OCR (Optical Character Recognition)
Extracts text from images using Optical Character Recognition. It can detect and recognize both printed and handwritten text, returning words with their bounding box coordinates.
Quick Start
To get started:
- Choose a model from the Model to use dropdown
- Select OCR Type (words, lines, handwritten, etc.)
- Send image path via
msg.payload.image_path - Optionally specify regions via
msg.payload.regions - Receive OCR results in
msg.payload
Configuration
Model to use (required)
Select an OCR model from the dropdown menu.
OCR Type (required)
Type of OCR to perform:
- words_and_bounding_boxes: Extract words with coordinates
- line_detection_and_recognition: Extract text lines
- line_detection_and_recognition_with_handwritten_text: Handle mixed handwritten/printed text
- complete handwritten OCR: For fully handwritten documents
- partial handwritten OCR: For documents with some handwritten content
Box Threshold (optional)
Confidence threshold (0-1) for text detection boxes. Default: 0.3
Text Threshold (optional)
Confidence threshold (0-1) for text recognition. Default: 0.3
Common Input Format (All Algorithms)
msg.payload.image_path (string)
Relative path of the image file on shared storage.

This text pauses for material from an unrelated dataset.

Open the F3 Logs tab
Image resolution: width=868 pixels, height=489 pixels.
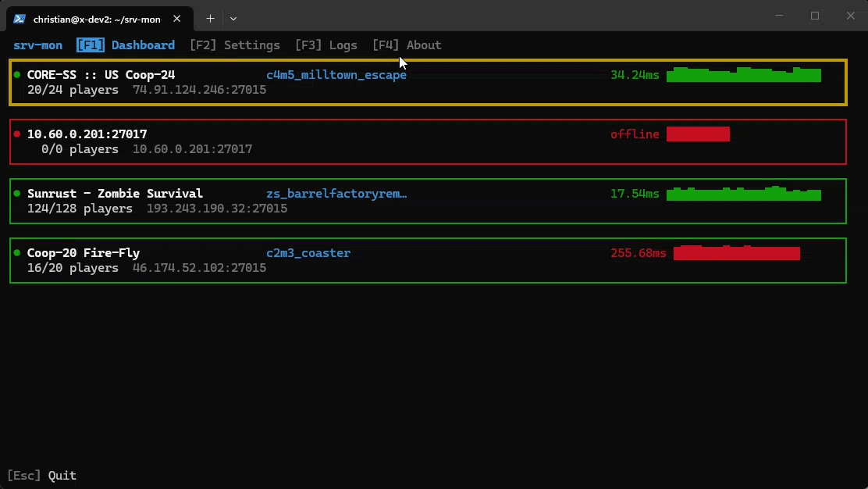tap(326, 45)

Example: "documents/scan.jpg"
msg.payload.regions (array, optional)
Specific regions to perform OCR on.
Format: [[x1, y1, x2, y2], ...]
Output by OCR Type
msg.payload contains an output field with the OCR results.

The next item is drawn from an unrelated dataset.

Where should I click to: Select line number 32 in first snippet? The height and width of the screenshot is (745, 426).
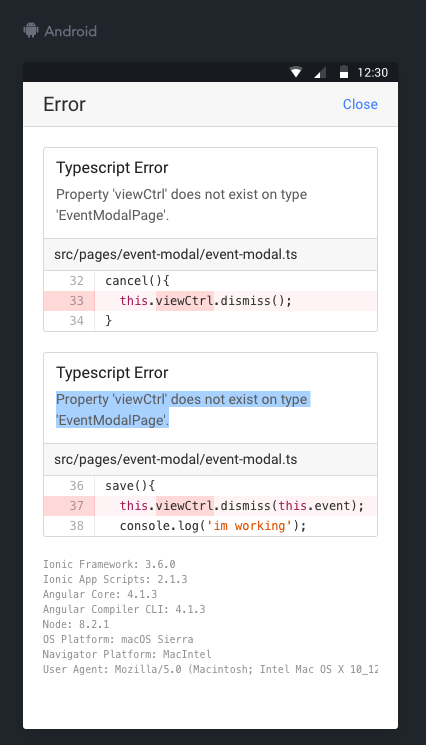pos(76,281)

words_and_bounding_boxes / complete handwritten OCR / partial handwritten OCR
msg.payload.output is a list of entries in the format:
[[bbox, text, confidence], ...]
bbox is either [x1, y1, x2, y2] or a polygon [x1, y1, x2, y2, x3, y3, x4, y4].

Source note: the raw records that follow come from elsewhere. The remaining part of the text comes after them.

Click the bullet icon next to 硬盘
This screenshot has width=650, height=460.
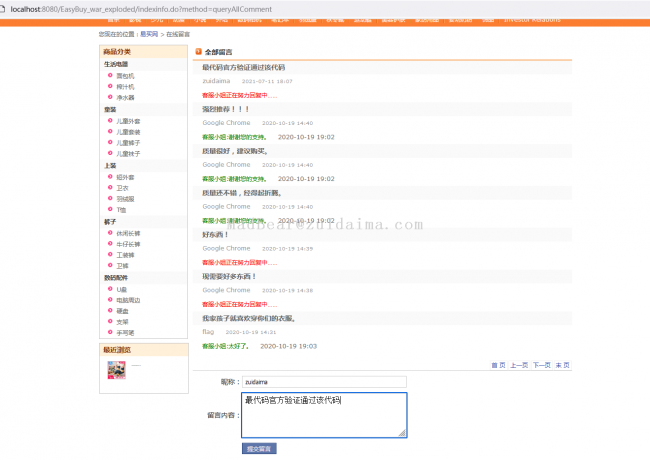tap(109, 310)
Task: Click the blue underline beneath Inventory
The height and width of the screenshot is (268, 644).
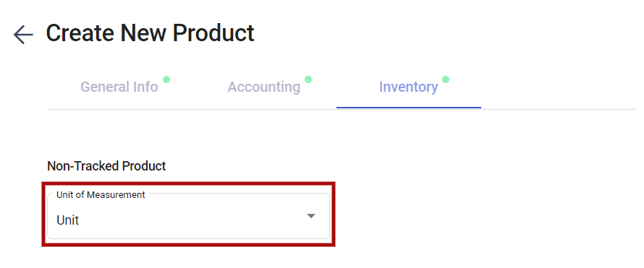Action: click(409, 108)
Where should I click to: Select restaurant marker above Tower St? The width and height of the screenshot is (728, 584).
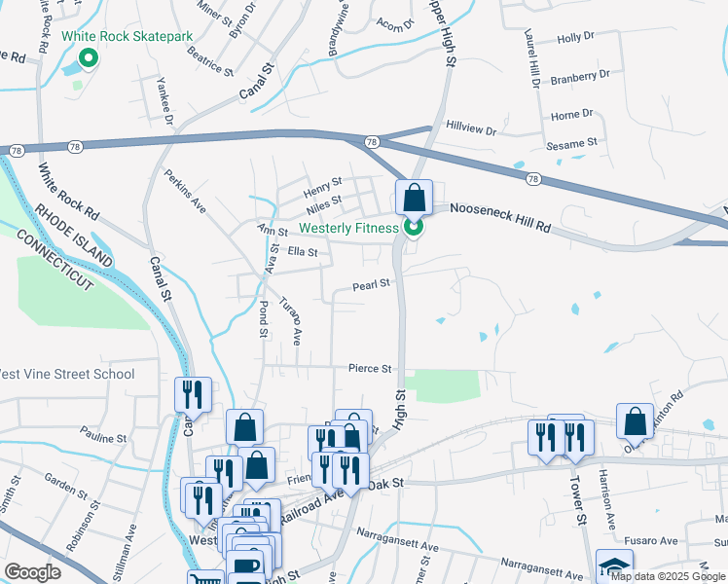(x=576, y=440)
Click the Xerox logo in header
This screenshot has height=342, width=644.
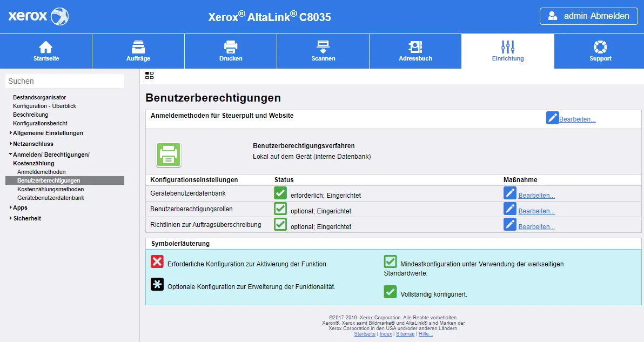(38, 16)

Example: {"output": [[[100, 50, 200, 80], "Invoice", 98], [[300, 200, 400, 230], "Total", 92]]}
line_detection_and_recognition / line_detection_and_recognition_with_handwritten_text
msg.payload.output is a list of line entries in the format:
[[line_bbox, words_and_bboxes, line_text], ...]
words_and_bboxes uses the same [bbox, text, confidence] entries described above.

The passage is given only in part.